When looking at the overall results of composting percentages it is found that 34% of the waste being generated from Renison's food services is compostable. A side note on that figure is that 60% of that compostable waste is from the kitchen while 40% of the compostable waste is from the students. Again, that is due to the high contamination rate of compostables from student plates.
The graph above shows the wave pattern of compostables day to day. The results roughly show the cyclical pattern of more compostables on Tuesday and Thursday, and less compostables on Monday and Wednesday. There are many possible explanations for that change. I can hypothesis that the kitchen staff peel enough vegetables for the salad bar and side dishes for two days. That is shown in the data as I noticed an exceptional amount of vegetable peelings in the kitchen compostable bins on Thursdays. Another possible explanation is that there may of been simply less non-compostable waste on those days. This however is harder to provide reasons for as most non-compostable waste is generated randomly (i.e. whenever the milk runs out the bag is thrown out). Even patterns of the menu could affect this data. If watermelon was put out on those two days that would result in an increase of compostables in the student area. All in all there are so few sample days and so many possibilities that it is hard to pin point concrete explanations for these results.

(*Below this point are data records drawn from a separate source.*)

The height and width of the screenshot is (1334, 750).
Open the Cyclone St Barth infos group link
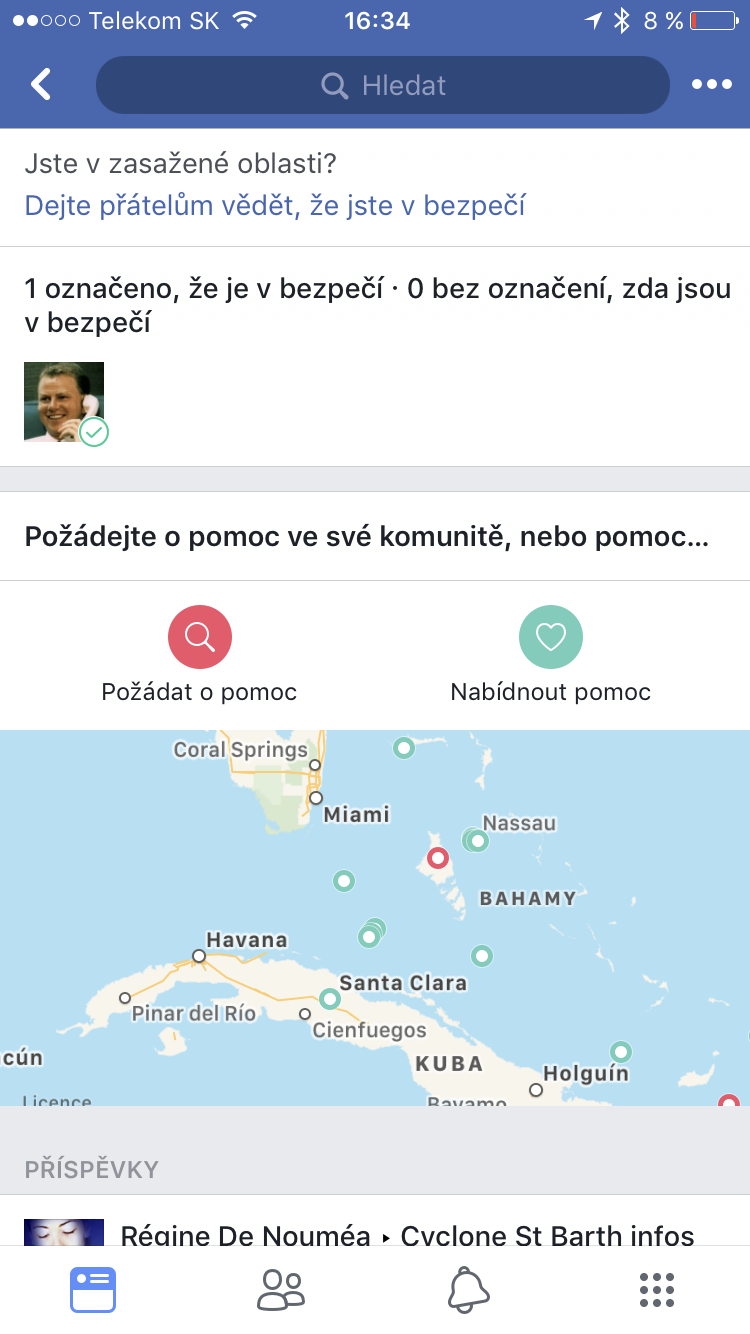tap(547, 1237)
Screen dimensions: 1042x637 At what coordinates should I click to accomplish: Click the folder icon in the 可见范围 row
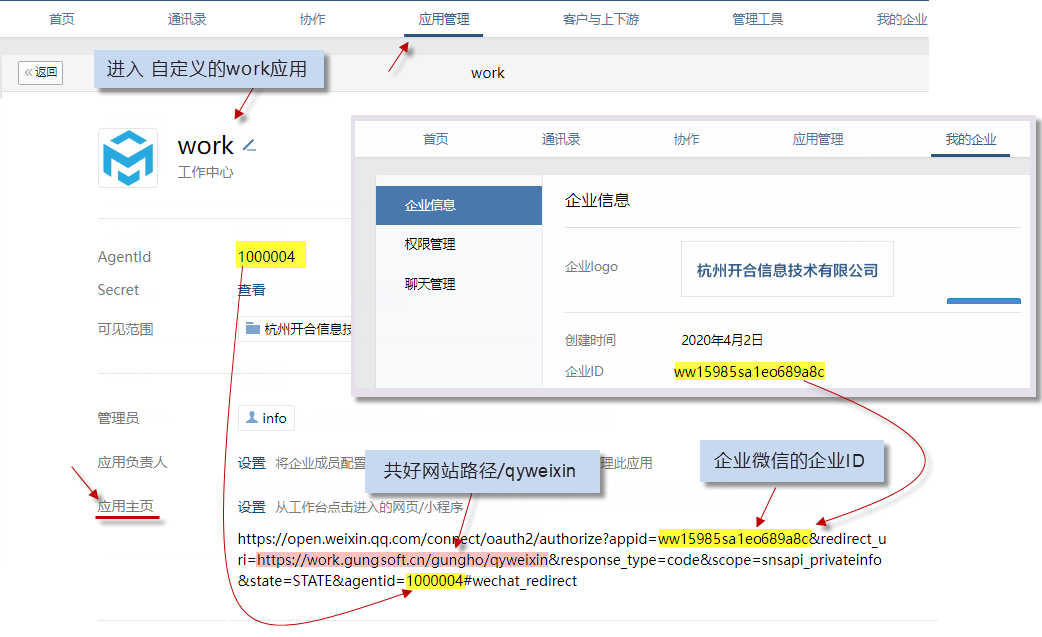(252, 329)
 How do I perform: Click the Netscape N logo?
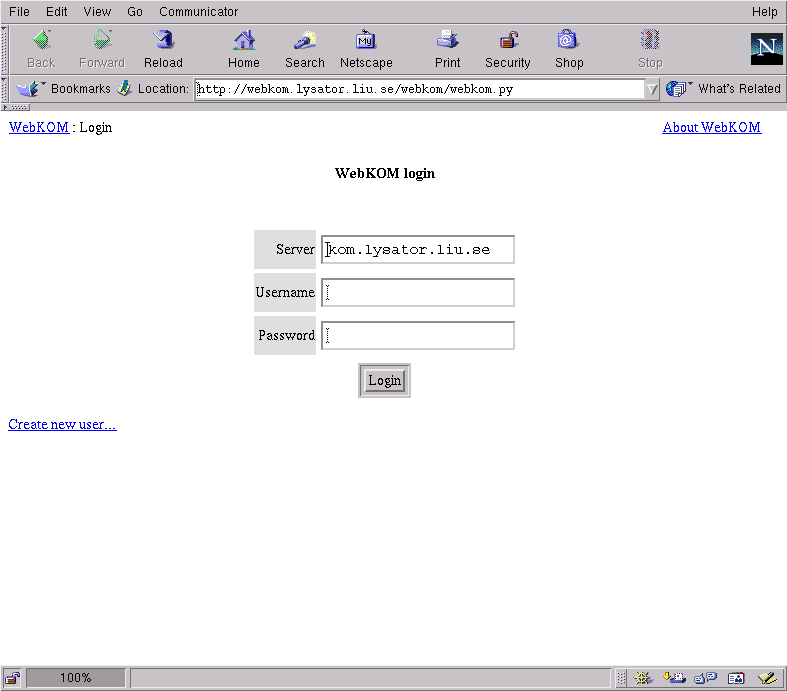click(x=766, y=49)
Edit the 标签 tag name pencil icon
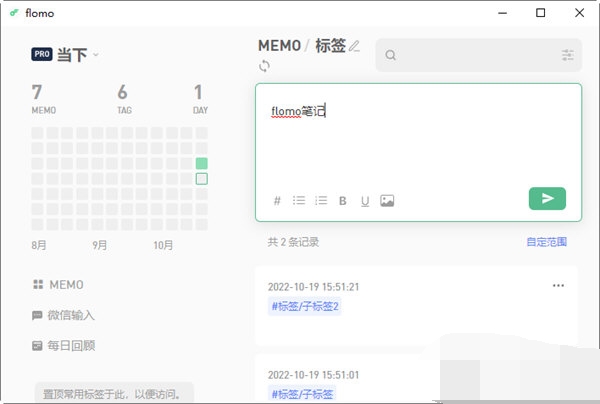 tap(354, 46)
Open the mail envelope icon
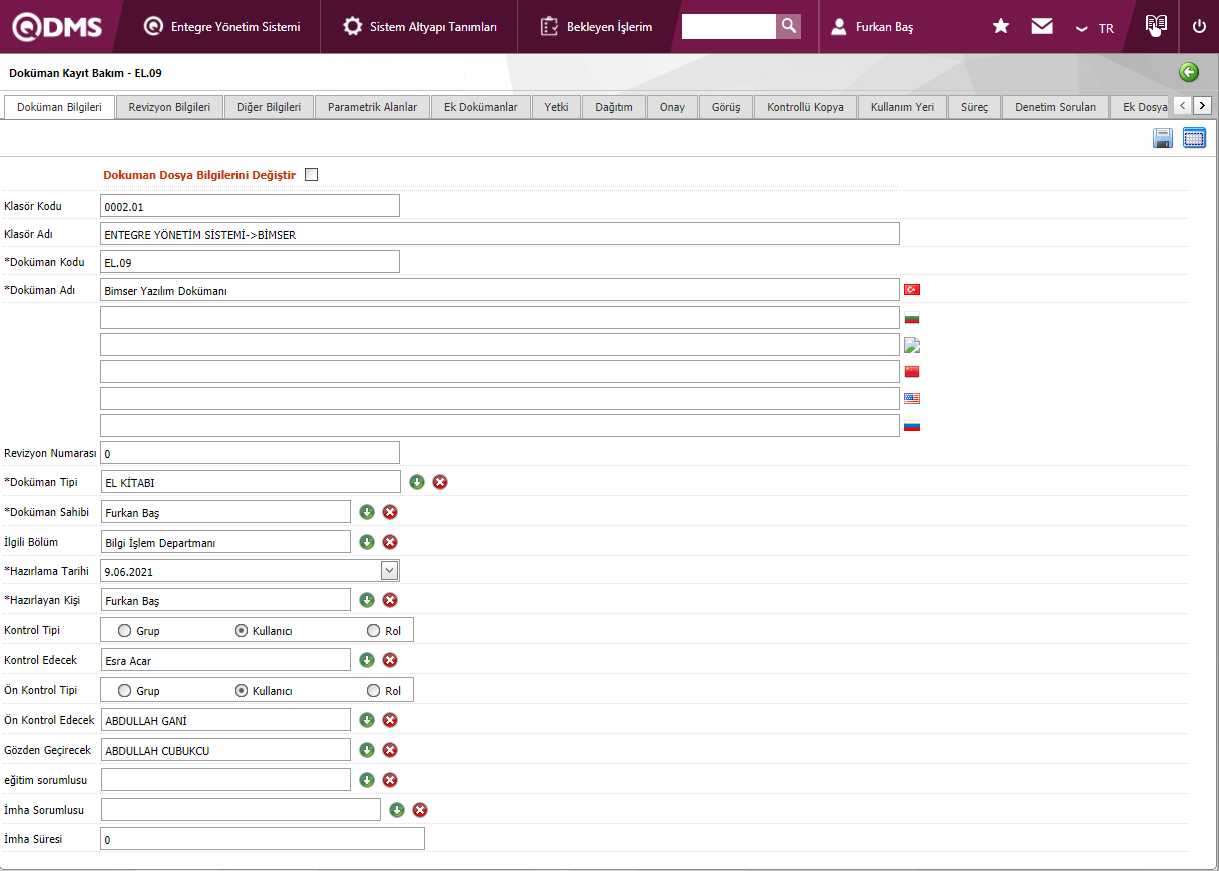 [x=1042, y=27]
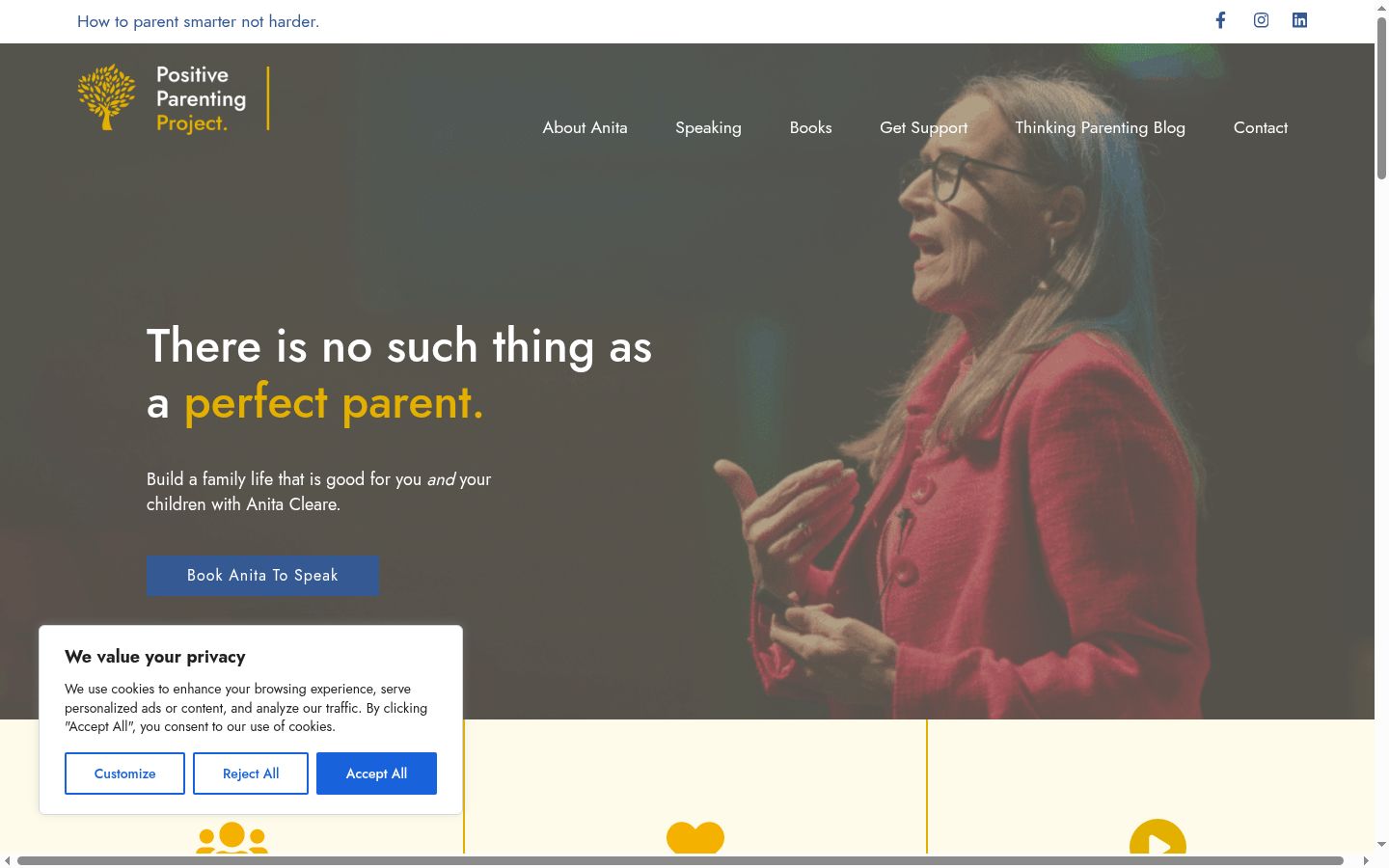Click the Book Anita To Speak button

(262, 575)
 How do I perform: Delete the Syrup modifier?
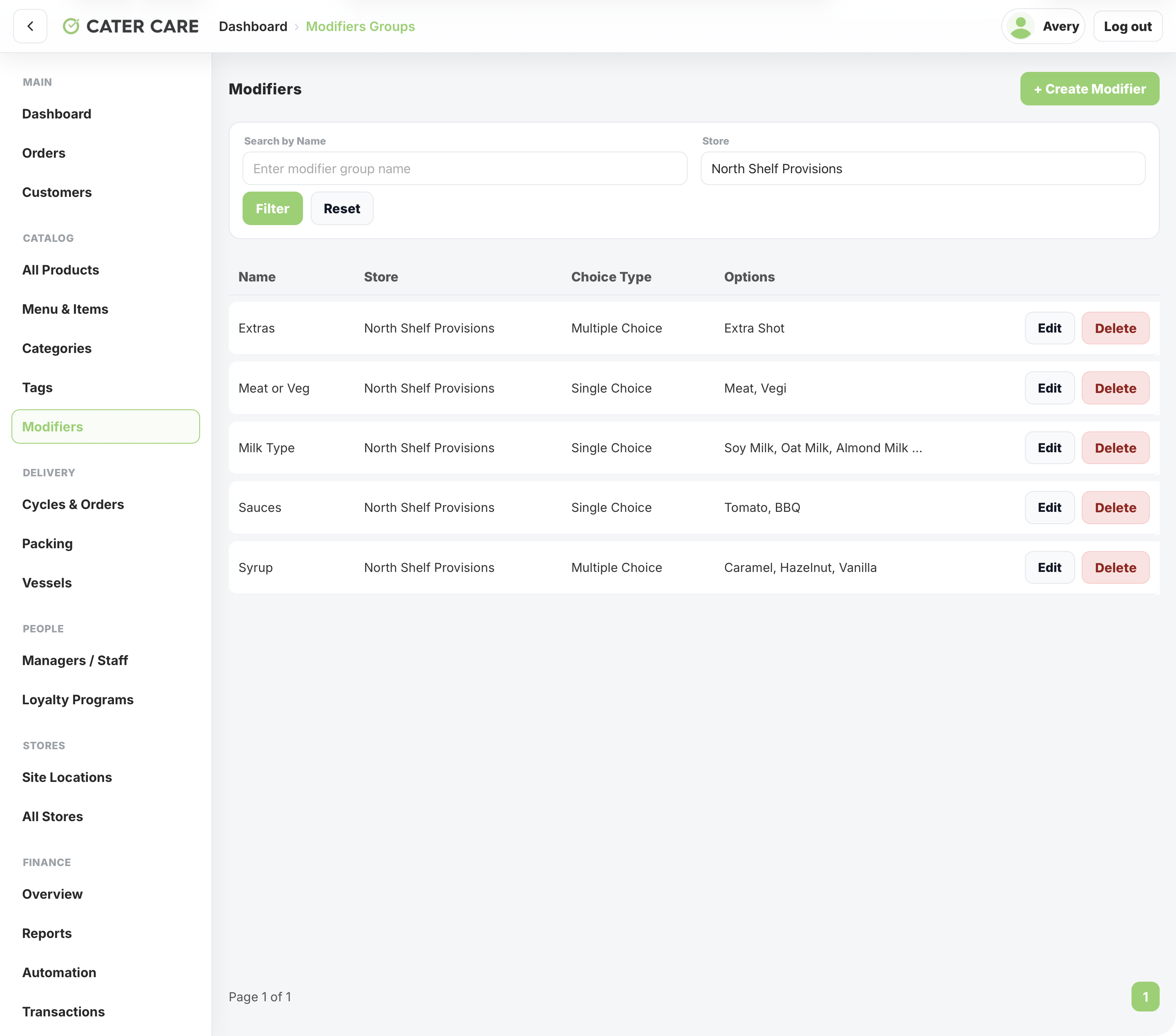(x=1115, y=567)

I don't believe that either method is totally valid. I don't think it can be assumed that waste increases at a constant rate because there is a base amount of waste that is created just for keeping the salad bar stocked and that would not be reflected for each increase of 34 students. The law of exponential growth is also not exact as with only four sample periods at both 17 and 34 residents there is too much room for error. An example here is that preliminary comparisons before the last two audit days were complete showed only an increase of 15% as you go from 17 to 34 students, not 33% as indicated above.
Either way, some base conclusions can be made from the data. Using 95kg /day/ 170 residents results in 32.3kg of compostables per day (95 x .34). Using 128kg / day /170 residents results in 43.52kg of compostables per day (128 x .34). For the composting program I have planned at Renison, a 3-bin turning unit is the most appropriate choice. This type of composter is the fastest and largest of the backyard styles. It can handle up to 20kg of compostables per day. Using the results of the audit, I predict that Renison would produce more than that amount. However the data above does not reflect that approximately 30% less students eat at Renison on Fridays and on the weekend. That would result in a noticeable decrease of the average daily compostables.